◆ Passage given
I should note that I actually have minimal records of this account.  I took the attitude that BoA was out to me as hard as they could get away with, and I refused to pay them and perhaps foolishly either lost the statements or tossed them during a move.   Almost (if not all) all of the balance claimed is from abusive fees and interest rates.

Current status is I am trying to get my second Motion to Dismiss to succeed in Civil court after having a Motion to Dismiss denied in by a Criminal court judge who heard the motion due to no Civil judge available that day.  The judge commented that it seemed I had done a lot of research and that I should do more to understand either why he denied it, or possibly he was hinting that my case could have been stronger , perhaps giving him latitude to Dismiss.  My Motion centers of Delaware’s 3 year SOL has run.  I realize I need to prove that Delaware’s tolling statute does not apply to my case being heard in Massachusetts.

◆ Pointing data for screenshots
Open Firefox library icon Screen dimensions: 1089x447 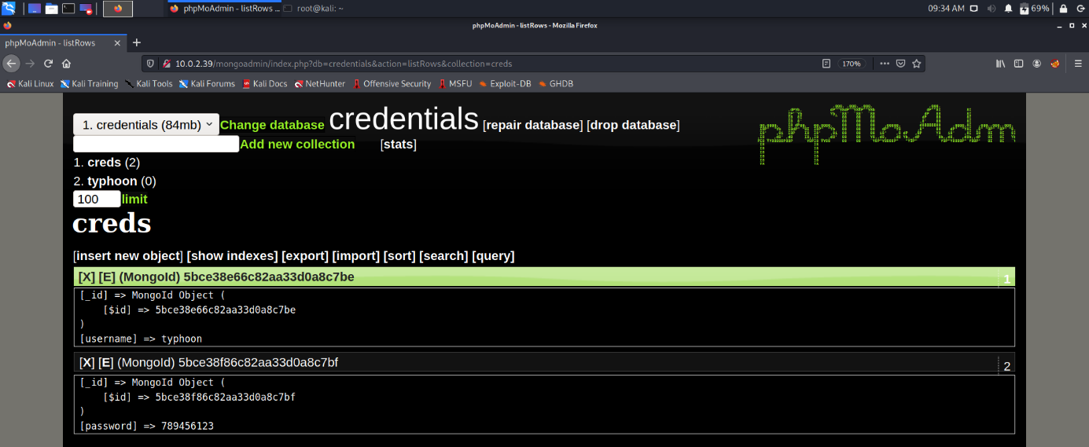click(1001, 64)
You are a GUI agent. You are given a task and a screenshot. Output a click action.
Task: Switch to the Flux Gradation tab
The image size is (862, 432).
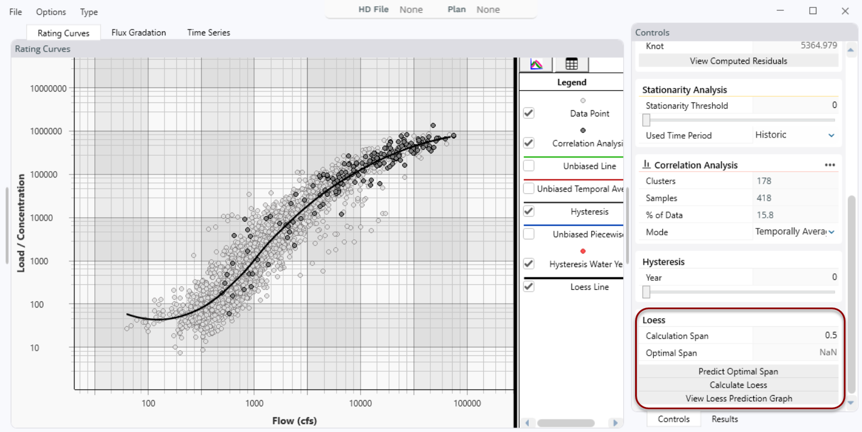coord(139,32)
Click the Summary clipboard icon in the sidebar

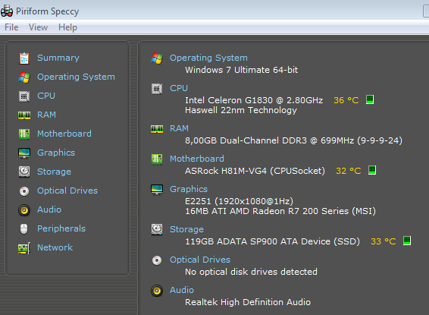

◆ Given exercise A
According to the post about the BoA account, what is the writer's Motion to Dismiss based on?
◆ Given exercise B
Summarize the post about the BoA account in two sentences.
◆ Given exercise C
Write the next part of the post about the BoA account, picking up after its final sentence.
These records have no connection to the post about the BoA account.

◆ Exercise output A
It is based on Delaware's three-year statute of limitations having run.

◆ Exercise output B
The writer has minimal records of the BoA account and says almost all of the claimed balance comes from abusive fees and interest rates. After a criminal court judge denied a first Motion to Dismiss, the writer is pursuing a second one in civil court, arguing that Delaware's three-year statute of limitations has run and needing to prove that Delaware's tolling statute does not apply to a case heard in Massachusetts.

◆ Exercise output C
The plaintiff has filed a Motion for Summary Judgment as well.  Plaintiff lawyers have described their case as Account Stated.  Still researching what is involved with that.  They included 5 affidavits that fit the descriptions of bogus that I have read about in Peter Holland’s Defending Junk Debt Lawsuits  and Clinton Rooney’s Defense of Assigned Consumer Debt.  None look authentic.  They have meaningless and conflicting information.  All are very fuzzy and reduced photocopies.  I need to formulate a compelling argument from lots of pieces of info to discredit the Motion for Summary Judgment.

Both Motions are scheduled for Nov 3.

I am looking hard for Massachusetts case law that my local MA District Court will respect that will shore up my claim that the debt is time barred.  Also looking for help to defeat Plaintiff Summary Judgment Any help greatly appreciated.!  Hoping this post is not too long...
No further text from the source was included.